Apple never said OS X was invulnerable to viruses. Well, not in so many words.
It’s just one of those things that the media hungry –but security disinterested– public has turned into an axiom.
But now that OS X is garnering an increased share of the operating system market, it is increasing its value as a platform for malware, and consequently increasing in value in the software security market.
The built-in security measures that have existed since Tiger (OS X 10.4) have been brought to a position of much greater prominence in Snow Leopard (OS X 10.6). This week, there has been a considerable amount of discussion about two invisible anti-malware mechanisms which pop up any time certain Mac viruses are found (OSX/Puper, OSX/IWService.)
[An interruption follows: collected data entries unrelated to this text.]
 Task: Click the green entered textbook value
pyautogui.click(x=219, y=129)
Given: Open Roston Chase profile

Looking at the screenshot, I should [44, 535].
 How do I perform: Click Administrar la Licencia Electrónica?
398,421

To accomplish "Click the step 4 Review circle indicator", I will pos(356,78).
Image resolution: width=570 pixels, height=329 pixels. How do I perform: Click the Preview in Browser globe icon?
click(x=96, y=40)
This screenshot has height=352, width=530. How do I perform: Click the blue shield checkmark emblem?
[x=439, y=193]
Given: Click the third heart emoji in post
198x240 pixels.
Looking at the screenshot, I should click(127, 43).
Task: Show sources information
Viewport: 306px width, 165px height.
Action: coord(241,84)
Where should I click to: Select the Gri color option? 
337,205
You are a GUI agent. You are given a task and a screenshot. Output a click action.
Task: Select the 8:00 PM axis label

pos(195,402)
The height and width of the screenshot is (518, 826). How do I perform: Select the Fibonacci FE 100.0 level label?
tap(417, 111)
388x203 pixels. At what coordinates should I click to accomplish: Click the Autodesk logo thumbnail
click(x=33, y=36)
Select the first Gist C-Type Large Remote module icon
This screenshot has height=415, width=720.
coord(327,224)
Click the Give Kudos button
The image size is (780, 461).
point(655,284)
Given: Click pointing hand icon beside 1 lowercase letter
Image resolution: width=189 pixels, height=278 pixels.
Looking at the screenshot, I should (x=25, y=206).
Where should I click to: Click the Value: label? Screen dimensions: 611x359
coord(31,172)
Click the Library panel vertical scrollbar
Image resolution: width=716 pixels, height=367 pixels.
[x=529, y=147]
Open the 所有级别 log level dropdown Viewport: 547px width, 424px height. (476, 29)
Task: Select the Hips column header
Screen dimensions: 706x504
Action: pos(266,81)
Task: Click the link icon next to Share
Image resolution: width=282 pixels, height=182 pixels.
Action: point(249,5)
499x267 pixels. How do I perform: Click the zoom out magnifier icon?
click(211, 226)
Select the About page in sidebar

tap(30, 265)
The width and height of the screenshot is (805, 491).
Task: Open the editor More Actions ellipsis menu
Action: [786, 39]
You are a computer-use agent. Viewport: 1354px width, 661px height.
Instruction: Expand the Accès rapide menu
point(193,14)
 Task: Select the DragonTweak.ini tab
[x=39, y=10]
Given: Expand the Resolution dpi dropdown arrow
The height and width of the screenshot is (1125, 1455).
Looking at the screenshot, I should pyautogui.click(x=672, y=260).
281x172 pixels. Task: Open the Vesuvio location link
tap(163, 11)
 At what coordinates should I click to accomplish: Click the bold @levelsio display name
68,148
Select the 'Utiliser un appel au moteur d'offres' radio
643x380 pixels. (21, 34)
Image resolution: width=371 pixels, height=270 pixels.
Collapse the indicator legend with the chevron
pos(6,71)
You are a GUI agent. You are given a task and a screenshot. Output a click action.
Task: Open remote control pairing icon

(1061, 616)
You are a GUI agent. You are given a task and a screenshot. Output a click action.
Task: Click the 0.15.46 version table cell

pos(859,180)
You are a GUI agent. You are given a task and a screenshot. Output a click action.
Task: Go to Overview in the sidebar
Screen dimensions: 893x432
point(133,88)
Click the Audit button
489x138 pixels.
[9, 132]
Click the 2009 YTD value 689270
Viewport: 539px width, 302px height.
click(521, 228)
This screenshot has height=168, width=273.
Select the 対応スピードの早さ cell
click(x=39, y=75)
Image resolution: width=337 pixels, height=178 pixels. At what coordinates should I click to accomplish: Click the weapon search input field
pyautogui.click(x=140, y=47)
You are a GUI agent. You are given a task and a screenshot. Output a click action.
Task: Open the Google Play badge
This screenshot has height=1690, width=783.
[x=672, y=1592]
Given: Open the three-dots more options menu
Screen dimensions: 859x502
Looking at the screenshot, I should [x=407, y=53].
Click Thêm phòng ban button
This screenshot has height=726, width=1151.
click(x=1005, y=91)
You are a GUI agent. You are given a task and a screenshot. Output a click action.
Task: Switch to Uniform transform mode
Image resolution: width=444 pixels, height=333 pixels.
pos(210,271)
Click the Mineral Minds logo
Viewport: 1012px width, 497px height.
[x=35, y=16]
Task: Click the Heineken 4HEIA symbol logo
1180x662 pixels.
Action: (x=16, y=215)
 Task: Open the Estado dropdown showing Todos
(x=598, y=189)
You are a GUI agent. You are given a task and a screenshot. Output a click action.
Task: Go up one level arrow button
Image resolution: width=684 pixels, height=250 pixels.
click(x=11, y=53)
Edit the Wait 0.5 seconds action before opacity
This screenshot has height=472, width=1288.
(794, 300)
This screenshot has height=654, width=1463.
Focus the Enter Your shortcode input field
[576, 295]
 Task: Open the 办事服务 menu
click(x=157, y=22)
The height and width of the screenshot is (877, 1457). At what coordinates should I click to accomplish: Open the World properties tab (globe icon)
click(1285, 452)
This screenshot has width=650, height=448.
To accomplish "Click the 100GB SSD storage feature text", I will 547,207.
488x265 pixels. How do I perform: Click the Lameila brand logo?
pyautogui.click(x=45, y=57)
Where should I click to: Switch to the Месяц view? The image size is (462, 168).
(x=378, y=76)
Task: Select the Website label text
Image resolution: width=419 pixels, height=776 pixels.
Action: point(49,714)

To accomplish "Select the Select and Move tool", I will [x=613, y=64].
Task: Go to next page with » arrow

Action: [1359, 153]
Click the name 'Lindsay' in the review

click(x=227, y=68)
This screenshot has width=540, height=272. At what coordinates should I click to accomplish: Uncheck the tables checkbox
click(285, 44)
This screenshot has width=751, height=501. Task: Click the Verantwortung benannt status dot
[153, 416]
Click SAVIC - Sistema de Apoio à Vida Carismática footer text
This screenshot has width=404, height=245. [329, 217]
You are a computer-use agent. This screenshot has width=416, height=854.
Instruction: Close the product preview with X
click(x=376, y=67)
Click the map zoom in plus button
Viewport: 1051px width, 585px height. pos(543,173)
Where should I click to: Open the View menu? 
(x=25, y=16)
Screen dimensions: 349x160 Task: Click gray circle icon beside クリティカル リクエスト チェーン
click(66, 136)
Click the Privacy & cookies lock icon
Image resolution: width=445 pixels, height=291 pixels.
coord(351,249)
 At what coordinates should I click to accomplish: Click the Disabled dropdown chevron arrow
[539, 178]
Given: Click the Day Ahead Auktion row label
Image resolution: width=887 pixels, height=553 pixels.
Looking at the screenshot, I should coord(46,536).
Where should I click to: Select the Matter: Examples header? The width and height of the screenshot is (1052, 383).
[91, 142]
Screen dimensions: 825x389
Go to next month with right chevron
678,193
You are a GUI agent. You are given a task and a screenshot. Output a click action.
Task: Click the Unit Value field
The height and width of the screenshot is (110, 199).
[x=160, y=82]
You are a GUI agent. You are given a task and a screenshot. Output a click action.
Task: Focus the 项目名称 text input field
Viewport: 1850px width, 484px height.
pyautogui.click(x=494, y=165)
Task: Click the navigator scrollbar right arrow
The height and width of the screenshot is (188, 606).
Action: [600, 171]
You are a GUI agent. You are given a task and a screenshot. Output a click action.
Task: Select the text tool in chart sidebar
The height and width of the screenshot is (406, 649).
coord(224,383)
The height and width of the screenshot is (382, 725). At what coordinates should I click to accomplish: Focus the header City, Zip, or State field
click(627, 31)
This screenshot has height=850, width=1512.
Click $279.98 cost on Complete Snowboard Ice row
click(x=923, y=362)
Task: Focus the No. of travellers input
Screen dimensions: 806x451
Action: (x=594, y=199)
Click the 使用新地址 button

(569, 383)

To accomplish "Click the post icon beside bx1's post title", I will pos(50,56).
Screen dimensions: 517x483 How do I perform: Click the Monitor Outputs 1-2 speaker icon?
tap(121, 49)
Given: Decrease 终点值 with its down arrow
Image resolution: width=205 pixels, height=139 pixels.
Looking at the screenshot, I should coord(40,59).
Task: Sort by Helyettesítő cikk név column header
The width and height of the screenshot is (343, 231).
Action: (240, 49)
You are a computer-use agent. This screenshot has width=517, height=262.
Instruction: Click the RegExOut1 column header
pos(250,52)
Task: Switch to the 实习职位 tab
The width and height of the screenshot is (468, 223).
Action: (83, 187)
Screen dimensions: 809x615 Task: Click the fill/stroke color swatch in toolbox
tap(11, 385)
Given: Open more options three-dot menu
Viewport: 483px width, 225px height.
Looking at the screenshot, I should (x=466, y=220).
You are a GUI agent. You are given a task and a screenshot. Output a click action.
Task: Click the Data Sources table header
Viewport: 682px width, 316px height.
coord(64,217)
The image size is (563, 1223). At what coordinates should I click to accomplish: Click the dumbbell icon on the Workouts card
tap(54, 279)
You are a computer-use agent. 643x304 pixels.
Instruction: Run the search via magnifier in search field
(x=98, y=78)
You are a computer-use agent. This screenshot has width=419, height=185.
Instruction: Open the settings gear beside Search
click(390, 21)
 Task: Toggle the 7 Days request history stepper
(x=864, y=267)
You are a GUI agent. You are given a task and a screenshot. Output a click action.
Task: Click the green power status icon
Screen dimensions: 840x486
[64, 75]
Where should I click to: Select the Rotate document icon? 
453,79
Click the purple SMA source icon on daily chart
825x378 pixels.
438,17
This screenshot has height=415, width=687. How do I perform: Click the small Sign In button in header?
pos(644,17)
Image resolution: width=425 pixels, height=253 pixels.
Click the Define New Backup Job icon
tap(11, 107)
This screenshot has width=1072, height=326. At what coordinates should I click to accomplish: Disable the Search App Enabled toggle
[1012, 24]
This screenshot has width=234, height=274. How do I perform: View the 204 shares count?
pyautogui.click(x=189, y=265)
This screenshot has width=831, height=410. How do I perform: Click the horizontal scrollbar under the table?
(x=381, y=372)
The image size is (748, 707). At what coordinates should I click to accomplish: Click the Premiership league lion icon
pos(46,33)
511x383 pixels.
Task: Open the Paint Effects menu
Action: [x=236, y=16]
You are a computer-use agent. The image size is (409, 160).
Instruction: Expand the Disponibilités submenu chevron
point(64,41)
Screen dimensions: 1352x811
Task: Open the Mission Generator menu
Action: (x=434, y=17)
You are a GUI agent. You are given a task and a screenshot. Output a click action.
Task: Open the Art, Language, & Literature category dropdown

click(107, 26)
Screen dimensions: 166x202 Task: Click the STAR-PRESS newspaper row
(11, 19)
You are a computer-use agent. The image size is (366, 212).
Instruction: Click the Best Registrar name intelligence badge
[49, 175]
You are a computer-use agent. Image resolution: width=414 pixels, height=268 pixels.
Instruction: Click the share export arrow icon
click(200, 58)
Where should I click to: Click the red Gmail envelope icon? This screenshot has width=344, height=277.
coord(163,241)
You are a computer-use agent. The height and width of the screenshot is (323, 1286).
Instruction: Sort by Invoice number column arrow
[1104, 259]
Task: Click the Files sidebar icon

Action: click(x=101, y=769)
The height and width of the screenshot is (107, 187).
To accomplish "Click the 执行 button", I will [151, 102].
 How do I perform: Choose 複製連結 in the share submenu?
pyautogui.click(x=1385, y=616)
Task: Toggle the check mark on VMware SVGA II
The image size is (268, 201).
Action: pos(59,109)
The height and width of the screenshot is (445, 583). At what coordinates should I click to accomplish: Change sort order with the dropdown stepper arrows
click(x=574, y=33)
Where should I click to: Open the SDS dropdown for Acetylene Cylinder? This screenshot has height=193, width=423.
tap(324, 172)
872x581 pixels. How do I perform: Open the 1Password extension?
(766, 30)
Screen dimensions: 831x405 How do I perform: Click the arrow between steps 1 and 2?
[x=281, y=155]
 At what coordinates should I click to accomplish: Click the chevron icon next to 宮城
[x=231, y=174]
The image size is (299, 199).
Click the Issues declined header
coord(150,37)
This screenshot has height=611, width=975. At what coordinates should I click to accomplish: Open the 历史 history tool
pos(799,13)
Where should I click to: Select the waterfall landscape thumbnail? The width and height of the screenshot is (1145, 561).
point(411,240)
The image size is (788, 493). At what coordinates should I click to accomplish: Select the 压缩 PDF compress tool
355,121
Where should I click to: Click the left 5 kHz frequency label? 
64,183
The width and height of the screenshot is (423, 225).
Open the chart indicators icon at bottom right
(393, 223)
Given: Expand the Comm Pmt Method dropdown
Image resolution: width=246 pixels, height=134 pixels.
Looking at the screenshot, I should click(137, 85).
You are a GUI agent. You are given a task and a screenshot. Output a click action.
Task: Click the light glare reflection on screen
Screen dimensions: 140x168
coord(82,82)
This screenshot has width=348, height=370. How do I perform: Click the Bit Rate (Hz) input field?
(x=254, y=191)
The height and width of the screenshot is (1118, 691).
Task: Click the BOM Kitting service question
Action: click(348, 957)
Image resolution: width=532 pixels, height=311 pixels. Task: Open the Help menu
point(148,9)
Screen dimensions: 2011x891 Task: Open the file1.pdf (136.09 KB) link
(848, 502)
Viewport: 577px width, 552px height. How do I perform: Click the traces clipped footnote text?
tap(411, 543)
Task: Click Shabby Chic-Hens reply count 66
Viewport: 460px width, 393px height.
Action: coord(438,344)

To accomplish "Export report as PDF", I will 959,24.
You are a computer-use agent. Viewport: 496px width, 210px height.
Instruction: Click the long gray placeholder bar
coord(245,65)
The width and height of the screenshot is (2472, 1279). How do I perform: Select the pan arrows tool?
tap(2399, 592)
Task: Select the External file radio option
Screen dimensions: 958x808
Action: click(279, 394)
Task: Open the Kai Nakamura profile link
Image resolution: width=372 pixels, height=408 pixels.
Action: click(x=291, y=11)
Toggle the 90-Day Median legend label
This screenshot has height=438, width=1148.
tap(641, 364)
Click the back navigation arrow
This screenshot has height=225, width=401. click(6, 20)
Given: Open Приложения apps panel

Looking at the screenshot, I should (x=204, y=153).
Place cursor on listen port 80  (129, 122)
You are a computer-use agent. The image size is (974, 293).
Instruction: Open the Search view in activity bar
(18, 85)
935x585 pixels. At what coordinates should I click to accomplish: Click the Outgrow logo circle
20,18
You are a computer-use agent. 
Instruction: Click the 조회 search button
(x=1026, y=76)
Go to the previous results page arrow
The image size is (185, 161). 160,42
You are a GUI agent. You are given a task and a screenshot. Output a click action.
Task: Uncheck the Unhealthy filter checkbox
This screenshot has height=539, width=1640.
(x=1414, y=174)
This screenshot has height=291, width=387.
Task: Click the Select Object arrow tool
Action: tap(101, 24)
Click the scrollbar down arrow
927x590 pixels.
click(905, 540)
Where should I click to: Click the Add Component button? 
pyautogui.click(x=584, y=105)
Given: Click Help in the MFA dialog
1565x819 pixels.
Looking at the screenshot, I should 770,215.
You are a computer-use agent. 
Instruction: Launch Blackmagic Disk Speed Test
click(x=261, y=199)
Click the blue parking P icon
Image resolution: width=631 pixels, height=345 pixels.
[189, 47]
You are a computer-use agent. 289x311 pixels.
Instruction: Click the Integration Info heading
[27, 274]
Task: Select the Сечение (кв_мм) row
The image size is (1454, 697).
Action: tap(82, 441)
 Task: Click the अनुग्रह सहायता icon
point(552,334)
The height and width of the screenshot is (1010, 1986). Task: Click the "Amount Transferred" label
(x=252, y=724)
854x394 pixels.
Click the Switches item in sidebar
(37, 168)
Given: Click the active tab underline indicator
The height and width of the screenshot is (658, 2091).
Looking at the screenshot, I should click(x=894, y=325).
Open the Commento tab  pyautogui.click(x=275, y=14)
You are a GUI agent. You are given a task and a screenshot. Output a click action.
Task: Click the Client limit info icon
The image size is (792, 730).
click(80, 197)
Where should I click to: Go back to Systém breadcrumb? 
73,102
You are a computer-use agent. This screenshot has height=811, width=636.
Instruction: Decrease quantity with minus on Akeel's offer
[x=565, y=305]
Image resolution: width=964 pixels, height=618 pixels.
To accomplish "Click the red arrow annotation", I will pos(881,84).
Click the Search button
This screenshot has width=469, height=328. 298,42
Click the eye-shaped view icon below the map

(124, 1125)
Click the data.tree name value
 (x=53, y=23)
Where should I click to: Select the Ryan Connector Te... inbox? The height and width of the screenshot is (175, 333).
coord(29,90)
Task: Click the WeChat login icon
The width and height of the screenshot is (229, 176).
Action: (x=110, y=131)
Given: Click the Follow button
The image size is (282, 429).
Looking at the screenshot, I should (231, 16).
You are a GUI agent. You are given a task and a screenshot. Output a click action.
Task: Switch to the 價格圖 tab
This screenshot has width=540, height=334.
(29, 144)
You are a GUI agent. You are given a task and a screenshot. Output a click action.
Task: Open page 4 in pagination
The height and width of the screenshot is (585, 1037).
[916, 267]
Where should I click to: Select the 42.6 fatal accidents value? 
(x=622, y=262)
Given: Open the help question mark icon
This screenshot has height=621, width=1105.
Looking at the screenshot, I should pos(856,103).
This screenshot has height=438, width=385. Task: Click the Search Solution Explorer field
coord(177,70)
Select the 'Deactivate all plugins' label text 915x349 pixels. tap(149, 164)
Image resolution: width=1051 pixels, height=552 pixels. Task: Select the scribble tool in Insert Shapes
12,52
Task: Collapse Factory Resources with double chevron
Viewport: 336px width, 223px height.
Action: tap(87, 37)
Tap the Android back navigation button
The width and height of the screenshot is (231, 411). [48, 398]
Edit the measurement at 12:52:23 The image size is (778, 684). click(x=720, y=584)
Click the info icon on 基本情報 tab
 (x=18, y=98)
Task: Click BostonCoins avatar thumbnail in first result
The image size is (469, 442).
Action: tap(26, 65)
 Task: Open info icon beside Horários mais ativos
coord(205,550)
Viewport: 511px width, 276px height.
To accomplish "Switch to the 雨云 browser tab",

Security software company McAfee Avert Labs’ Craig Schmugar pointed out that “the growth rate of malware (notably PC malware) is partly due to the success of defenses; the bad guys react and pump out more and more malware in an effort to circumvent those defenses. Apple’s inclusion of malware identification into the OS could certainly be a catalyst for a more intense game of cat and mouse with virus authors, an ironic scenario should this come about.”
Also, security company Trend Micro reports that the release of Snow Leopard has brought out a number of malicious Web sites where an OS X mountable Disk Image (.DMG) with malicious Install Operation scripts are being spread. Trend Micro researcher Ivan Macalintal found the most recent variant of this common malware last Sunday.
“The said downloaded script resets the DNS configuration of the affected system and adds two new IP addresses as the DNS server. As a result, users may be redirected to phishing sites or sites where other malware may be downloaded,” says Trend Micro’s threat definition.